(Collected data)
------------------------------------
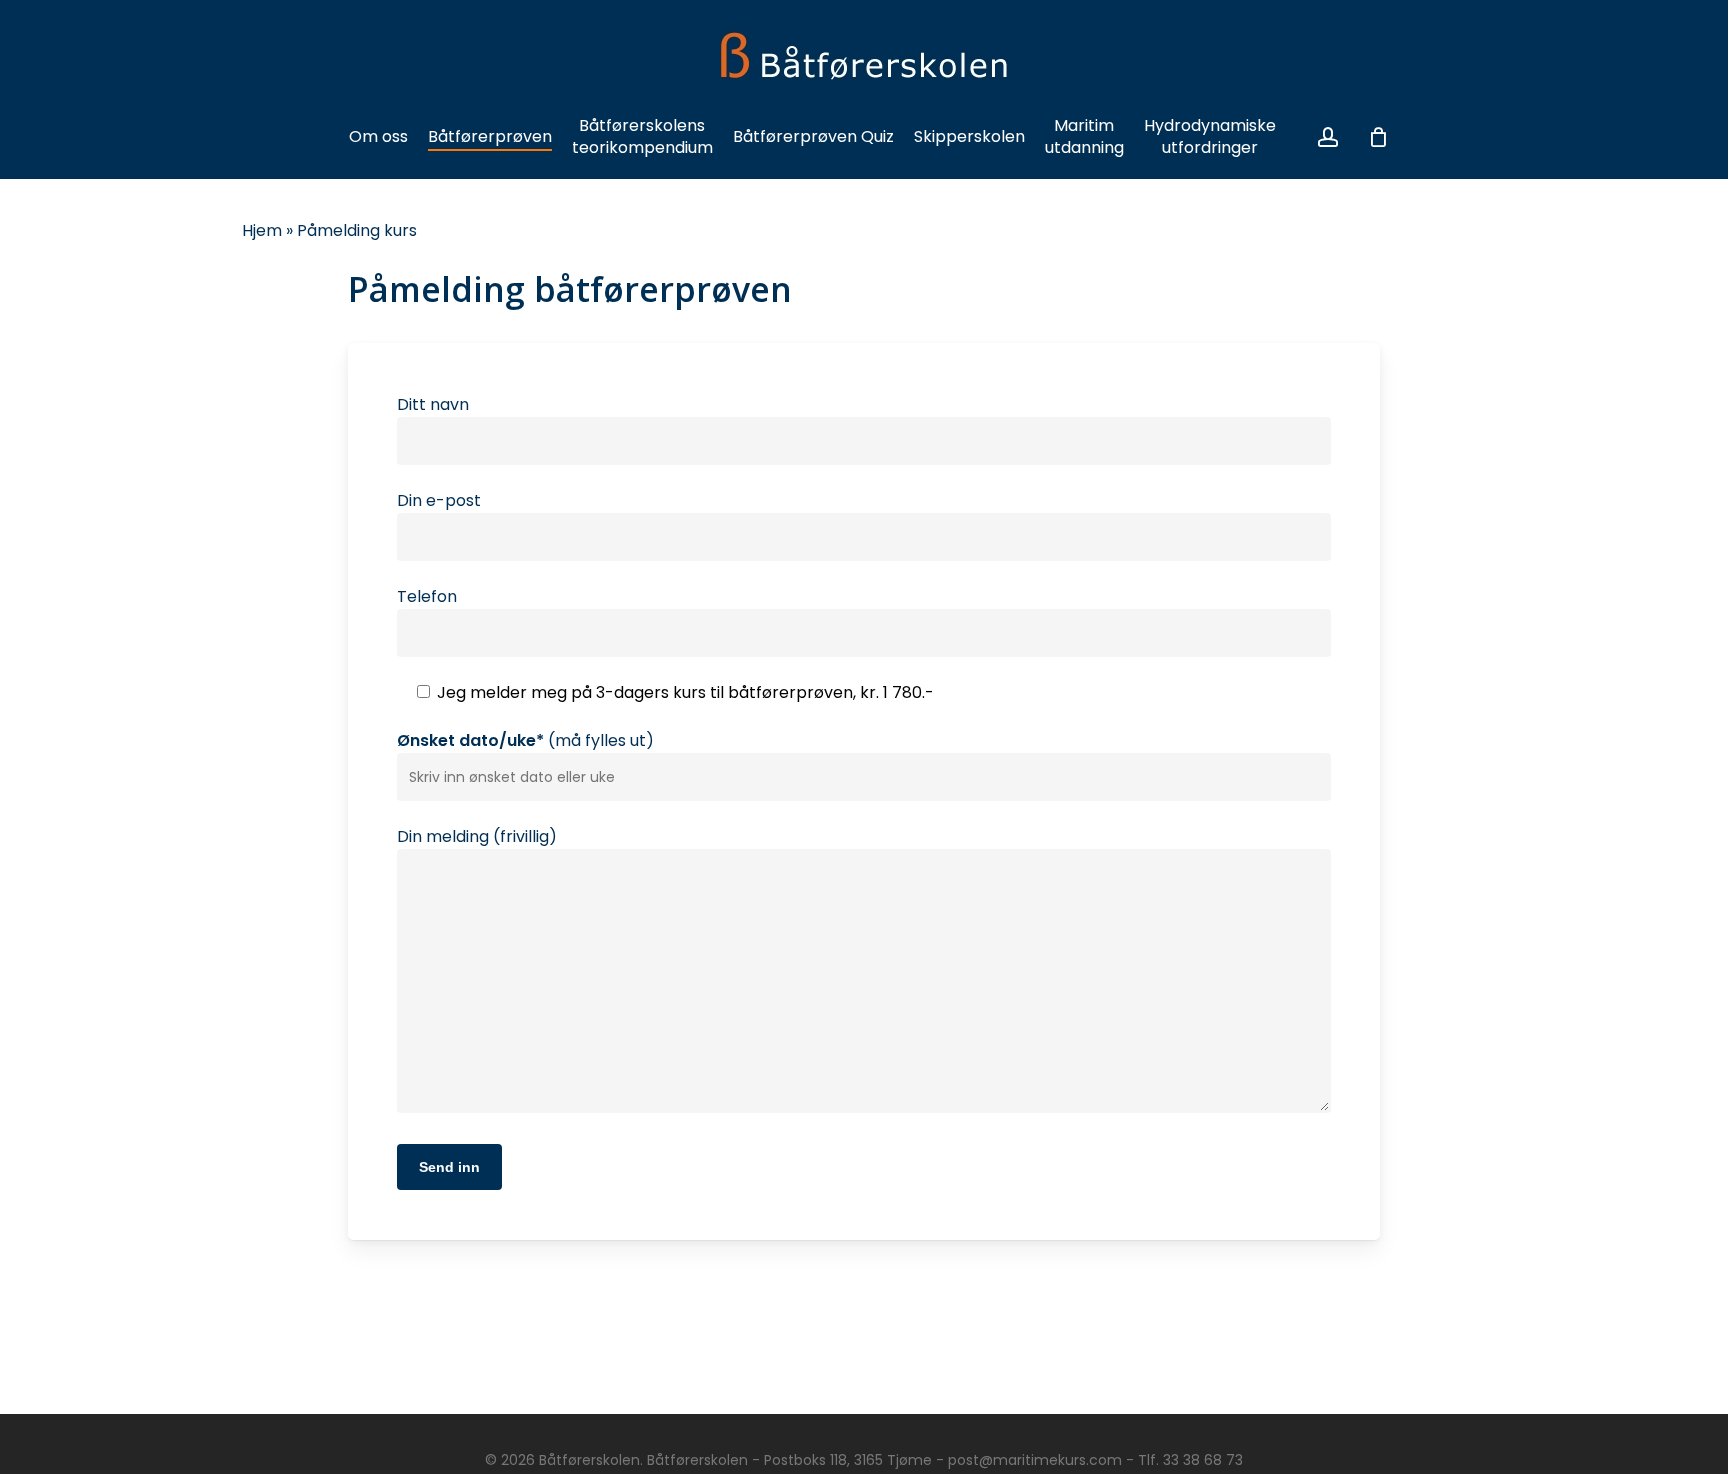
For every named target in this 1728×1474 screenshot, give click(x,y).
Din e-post (439, 500)
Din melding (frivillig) (477, 836)
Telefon (427, 596)
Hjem (262, 230)
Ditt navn (433, 404)
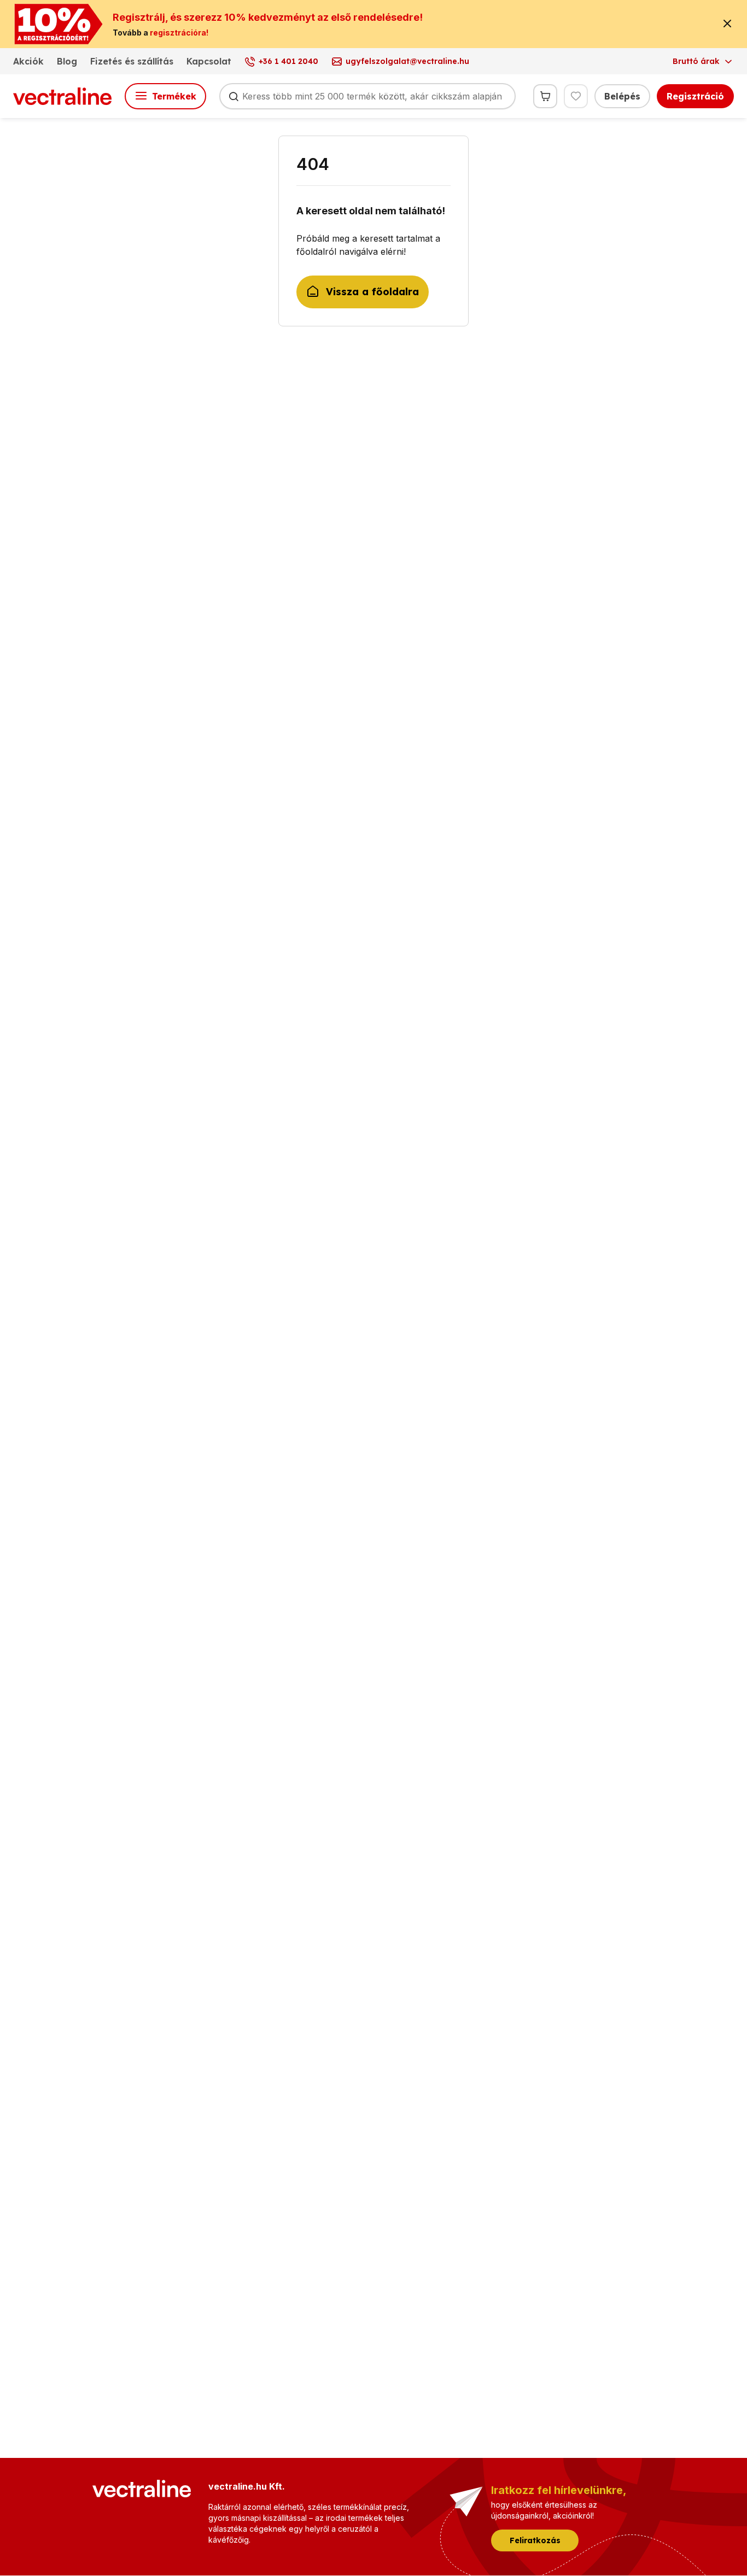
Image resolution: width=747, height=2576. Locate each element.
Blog (67, 61)
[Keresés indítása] (233, 96)
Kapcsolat (208, 61)
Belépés (622, 96)
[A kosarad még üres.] (545, 96)
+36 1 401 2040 (288, 61)
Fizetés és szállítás (131, 61)
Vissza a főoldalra (372, 291)
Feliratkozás (535, 2540)
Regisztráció (695, 96)
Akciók (28, 61)
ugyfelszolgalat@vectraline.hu (407, 61)
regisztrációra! (179, 32)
------------------------------------
Repeat the records above verbatim, with no pictures in the result.

Solution below
For every named target in this 1728×1474 screenshot, give click(x,y).
Din e-post (439, 500)
Din melding (frivillig) (477, 836)
Telefon (427, 596)
Hjem (262, 230)
Ditt navn (433, 404)
Image resolution: width=747, height=2576. Locate each element.
Blog (67, 61)
[Keresés indítása] (233, 96)
Kapcsolat (208, 61)
Belépés (622, 96)
[A kosarad még üres.] (545, 96)
+36 1 401 2040 (288, 61)
Fizetés és szállítás (131, 61)
Vissza a főoldalra (372, 291)
Feliratkozás (535, 2540)
Regisztráció (695, 96)
Akciók (28, 61)
ugyfelszolgalat@vectraline.hu (407, 61)
regisztrációra! (179, 32)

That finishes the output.